Directions for this task: Return, unchanged, the lines between the one holding "Where should I click to: Click inside" and the one holding "will (444, 553).", inclusive, and nothing else.
>>>>>
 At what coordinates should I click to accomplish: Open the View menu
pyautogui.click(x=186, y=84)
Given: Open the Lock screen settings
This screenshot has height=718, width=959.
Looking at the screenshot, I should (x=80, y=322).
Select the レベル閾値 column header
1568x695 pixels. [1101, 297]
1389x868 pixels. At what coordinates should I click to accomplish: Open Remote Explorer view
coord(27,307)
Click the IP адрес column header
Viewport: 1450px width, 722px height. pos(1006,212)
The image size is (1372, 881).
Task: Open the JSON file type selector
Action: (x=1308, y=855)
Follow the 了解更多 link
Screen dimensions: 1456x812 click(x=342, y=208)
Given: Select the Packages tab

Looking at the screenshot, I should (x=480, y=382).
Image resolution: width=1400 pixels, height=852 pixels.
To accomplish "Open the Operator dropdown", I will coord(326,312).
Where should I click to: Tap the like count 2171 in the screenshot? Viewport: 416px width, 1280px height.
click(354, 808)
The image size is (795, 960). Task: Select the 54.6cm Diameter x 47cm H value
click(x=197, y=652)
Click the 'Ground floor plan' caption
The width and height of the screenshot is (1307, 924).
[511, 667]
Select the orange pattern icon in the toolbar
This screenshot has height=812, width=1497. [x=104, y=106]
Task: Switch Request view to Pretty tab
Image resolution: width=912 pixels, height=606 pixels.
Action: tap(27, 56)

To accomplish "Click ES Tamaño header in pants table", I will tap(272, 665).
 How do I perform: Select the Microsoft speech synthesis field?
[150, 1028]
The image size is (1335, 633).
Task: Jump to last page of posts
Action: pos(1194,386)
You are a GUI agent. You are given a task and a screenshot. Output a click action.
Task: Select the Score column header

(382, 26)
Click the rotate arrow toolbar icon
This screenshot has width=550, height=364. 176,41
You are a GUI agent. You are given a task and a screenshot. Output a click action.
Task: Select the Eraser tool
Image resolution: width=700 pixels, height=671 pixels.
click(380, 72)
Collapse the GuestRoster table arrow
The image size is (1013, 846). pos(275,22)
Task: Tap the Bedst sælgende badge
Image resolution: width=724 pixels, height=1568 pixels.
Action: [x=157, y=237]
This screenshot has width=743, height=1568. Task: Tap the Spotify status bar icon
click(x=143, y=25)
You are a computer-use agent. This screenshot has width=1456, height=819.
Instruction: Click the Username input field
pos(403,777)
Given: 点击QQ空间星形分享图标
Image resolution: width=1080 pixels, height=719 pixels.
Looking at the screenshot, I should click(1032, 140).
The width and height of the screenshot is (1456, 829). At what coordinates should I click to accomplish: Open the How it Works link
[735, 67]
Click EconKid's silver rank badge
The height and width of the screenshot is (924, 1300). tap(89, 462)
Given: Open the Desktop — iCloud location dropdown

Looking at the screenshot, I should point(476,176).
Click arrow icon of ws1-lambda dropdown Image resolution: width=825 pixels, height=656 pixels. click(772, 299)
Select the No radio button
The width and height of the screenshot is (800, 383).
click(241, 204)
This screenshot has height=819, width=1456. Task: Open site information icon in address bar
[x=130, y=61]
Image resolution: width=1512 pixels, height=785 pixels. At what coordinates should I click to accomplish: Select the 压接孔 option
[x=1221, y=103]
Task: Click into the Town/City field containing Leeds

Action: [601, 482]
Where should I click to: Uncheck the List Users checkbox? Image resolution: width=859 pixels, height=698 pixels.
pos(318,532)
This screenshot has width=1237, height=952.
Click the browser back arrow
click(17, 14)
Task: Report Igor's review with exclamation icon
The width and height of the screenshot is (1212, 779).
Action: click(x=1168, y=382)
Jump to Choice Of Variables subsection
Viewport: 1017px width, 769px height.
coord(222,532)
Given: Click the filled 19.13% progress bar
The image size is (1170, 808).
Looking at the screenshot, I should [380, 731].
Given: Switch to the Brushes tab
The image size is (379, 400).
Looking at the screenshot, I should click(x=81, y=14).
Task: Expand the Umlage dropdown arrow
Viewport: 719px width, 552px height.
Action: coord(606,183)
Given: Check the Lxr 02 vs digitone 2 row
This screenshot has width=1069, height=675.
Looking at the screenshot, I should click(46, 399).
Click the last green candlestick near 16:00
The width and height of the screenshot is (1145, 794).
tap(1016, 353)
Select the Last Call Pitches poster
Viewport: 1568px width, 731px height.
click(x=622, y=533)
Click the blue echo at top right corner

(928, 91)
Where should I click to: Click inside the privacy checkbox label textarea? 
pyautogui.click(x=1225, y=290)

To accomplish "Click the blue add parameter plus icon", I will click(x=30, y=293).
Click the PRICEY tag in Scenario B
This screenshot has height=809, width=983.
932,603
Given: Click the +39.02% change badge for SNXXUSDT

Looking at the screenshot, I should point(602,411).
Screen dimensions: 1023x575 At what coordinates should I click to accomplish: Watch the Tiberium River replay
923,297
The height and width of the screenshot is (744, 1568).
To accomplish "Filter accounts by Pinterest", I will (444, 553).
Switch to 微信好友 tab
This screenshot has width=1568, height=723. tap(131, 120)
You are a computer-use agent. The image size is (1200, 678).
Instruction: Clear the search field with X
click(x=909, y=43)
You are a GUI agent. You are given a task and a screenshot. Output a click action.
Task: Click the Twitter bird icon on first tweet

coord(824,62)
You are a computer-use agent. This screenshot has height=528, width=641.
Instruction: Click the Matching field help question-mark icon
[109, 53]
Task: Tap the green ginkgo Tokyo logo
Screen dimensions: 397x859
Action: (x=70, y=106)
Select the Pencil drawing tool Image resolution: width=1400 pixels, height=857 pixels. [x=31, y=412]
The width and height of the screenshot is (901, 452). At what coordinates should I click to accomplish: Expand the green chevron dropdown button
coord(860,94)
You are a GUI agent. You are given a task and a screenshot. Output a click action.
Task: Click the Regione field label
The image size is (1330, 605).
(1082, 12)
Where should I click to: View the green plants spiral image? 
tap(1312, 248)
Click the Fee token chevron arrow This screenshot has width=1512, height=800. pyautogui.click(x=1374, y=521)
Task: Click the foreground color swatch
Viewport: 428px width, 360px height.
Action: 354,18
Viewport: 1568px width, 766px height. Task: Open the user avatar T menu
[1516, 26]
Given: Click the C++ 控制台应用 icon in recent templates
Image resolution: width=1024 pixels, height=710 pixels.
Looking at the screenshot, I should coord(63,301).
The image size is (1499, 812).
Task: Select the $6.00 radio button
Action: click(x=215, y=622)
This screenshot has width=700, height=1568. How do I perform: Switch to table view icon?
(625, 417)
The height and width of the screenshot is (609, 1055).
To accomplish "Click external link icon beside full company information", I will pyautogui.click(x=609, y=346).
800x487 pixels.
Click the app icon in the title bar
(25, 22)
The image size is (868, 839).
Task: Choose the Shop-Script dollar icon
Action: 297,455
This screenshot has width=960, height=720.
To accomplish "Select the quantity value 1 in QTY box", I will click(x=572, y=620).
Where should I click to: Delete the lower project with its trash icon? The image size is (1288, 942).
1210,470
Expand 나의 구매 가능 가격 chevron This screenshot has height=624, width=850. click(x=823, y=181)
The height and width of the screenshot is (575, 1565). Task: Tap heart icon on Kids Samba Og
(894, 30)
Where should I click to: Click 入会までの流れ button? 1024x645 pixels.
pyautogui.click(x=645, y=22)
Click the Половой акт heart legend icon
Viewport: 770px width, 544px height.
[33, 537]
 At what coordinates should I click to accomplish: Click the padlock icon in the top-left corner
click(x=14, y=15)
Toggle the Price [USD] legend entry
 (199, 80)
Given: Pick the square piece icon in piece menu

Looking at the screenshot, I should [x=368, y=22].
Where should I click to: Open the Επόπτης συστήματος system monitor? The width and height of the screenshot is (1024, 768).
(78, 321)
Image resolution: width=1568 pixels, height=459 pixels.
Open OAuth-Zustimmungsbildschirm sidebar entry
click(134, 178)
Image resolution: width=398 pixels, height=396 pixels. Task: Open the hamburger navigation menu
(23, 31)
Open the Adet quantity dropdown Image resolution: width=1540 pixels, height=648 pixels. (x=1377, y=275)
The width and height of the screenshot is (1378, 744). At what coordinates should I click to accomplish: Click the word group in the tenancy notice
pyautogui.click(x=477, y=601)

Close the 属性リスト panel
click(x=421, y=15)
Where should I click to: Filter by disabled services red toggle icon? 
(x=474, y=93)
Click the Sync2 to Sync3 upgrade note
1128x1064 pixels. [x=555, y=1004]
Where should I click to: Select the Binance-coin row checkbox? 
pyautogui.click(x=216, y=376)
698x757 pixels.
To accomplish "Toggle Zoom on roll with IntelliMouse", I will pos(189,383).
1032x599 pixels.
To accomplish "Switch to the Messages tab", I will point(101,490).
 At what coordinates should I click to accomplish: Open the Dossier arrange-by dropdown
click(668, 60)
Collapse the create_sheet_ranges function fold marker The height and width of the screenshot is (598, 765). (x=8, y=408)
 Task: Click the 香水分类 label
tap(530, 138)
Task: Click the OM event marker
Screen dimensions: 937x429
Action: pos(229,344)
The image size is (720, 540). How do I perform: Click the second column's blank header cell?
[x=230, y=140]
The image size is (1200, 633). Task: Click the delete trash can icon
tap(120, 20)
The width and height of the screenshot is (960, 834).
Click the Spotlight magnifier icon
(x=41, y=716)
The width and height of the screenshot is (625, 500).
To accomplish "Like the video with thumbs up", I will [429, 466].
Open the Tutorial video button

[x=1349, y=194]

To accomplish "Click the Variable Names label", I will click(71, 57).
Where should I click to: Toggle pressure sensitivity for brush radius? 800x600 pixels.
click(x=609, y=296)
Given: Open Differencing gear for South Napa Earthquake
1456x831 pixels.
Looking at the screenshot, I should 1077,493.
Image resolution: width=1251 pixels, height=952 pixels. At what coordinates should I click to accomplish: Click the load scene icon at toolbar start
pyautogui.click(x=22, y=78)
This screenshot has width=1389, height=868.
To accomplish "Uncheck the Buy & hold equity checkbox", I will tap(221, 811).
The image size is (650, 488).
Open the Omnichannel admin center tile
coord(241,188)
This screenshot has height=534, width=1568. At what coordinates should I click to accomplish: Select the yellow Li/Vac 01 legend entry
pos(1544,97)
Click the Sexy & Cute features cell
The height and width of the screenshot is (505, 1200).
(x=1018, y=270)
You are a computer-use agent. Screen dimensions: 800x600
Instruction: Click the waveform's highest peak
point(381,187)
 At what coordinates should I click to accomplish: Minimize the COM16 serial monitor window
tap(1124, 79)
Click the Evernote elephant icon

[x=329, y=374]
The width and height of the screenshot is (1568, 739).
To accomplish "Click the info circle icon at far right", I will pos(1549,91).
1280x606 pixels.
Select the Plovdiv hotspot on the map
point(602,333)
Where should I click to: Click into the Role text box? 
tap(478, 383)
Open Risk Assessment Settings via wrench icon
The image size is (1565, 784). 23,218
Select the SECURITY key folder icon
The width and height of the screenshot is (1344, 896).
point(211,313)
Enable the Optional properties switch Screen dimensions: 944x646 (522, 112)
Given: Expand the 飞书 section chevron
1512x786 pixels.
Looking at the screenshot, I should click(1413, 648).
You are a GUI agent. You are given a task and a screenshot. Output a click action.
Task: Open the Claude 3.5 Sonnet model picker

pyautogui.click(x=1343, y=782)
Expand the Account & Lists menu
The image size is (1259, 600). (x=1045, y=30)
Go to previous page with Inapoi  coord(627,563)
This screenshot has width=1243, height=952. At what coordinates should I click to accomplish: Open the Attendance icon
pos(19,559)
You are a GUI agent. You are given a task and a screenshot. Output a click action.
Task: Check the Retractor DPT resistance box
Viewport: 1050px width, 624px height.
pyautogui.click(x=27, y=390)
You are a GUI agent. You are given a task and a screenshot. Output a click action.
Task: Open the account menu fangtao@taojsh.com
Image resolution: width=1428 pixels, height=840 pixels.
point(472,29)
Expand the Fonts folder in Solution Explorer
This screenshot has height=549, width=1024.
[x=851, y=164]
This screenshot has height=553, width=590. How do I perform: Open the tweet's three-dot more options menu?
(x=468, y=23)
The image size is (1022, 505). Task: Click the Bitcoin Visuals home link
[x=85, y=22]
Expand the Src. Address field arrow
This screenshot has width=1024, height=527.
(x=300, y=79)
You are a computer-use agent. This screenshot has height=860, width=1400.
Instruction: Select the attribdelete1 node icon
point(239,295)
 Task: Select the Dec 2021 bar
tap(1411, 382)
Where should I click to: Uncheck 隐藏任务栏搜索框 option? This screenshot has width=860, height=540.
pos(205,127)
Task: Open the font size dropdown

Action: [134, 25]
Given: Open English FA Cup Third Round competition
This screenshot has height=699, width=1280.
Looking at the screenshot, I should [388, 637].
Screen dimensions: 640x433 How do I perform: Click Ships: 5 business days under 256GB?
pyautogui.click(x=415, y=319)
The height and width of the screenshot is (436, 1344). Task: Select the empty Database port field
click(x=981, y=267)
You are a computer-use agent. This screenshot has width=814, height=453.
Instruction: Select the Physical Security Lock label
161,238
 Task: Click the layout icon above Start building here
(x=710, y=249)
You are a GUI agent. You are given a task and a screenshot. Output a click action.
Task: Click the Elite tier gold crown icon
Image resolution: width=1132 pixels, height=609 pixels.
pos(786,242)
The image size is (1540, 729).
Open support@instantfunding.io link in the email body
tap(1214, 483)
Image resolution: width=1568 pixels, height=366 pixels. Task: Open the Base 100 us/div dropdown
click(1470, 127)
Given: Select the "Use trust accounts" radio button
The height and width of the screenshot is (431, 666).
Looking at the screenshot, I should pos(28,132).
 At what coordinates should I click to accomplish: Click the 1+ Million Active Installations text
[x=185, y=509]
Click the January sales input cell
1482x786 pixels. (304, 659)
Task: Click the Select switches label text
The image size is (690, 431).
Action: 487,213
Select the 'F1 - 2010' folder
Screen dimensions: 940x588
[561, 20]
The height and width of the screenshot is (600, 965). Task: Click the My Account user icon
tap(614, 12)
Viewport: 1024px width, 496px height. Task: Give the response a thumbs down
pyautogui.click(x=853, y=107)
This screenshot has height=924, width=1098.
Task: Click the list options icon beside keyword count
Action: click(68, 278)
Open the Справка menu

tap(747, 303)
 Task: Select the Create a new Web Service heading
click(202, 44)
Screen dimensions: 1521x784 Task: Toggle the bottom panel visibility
<<<<<
Task solution:
Where should I click to: Click inside the privacy checkbox label textarea? 
pyautogui.click(x=1225, y=290)

To accomplish "Click the blue add parameter plus icon", I will click(x=30, y=293).
Click the PRICEY tag in Scenario B
This screenshot has height=809, width=983.
932,603
Given: Click the +39.02% change badge for SNXXUSDT

Looking at the screenshot, I should point(602,411).
Screen dimensions: 1023x575 At what coordinates should I click to accomplish: Watch the Tiberium River replay
923,297
The height and width of the screenshot is (744, 1568).
To accomplish "Filter accounts by Pinterest", I will (444, 553).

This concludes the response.